En opinión de Arancibia, “se tendría que suspender la convocatoria de la Convención hasta que la autoridad competente defina si la ley 8239 es válida o no”.
El abogado salteño recuerda que la acción popular de inconstitucionalidad que impulsa junto a Falú fue interpuesta hace cinco meses con el objetivo de proteger los derechos de los ciudadanos de Salta, que fueron gravemente vulnerados por lo que Pedro Javier Arancibia califica como “una mala praxis legislativa”.
Esta mala praxis -dice el letrado- “tiene que ver con la baja calidad democrática que tenemos en Salta actualmente”.
“La ley provincial 8239 no solo es una norma mal hecha sino que, además, es una norma especialmente dañina de los derechos y libertades fundamentales de los ciudadanos y ciudadanas de Salta”, ha dicho Arancibia. Para el letrado, resulta preocupante que “a cinco meses de la interposición de la acción aún no existe una composición definitiva de la Corte de Justicia especial que tiene que decidir sobre la pretensión popular”.
En el mismo sentido ha dicho que, tras las irregulares y escasamente participativas elecciones de agosto pasado, la conformación de la Convención Constituyente “tendría que suspenderse” hasta que se defina si la ley 8239 es válida o no.

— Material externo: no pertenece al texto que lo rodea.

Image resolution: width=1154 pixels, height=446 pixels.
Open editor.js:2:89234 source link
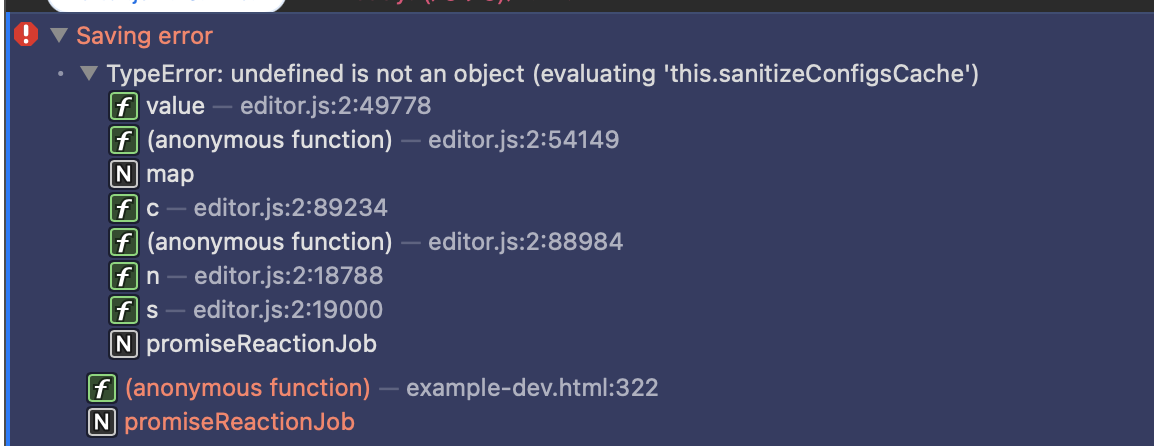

“Si la Corte de Justicia sigue demorando el trámite, habrá una Convención Constituyente y no se habrá definido al respecto de la legitimidad y la validez de esa ley, lo cual sería un escándalo”, agregó Arancibia.
El letrado no dudó en atribuir la “mala praxis” legislativa a las injustificadas prisas que los legisladores de ambas cámaras imprimieron al trámite parlamentario. “Se limitó a propósito la participación y se cerró precipitadamente el debate, solo para que algunos pudieran demostrar que son capaces de seguir los dictados y los criterios del gobernador Gustavo Sáenz”.
“Estoy seguro de que el gobierno hizo mal los deberes. Incluso lo reconocen también legisladores del propio oficialismo y de otros sectores”, advirtió Pedro Arancibia, para quien -teniendo en cuenta lo que se juegan los salteños en este proceso- es mucho más importante decidir sobre la inconstitucionalidad de la ley que habilita la elección de una convención reformadora que elaborar una nueva Constitución.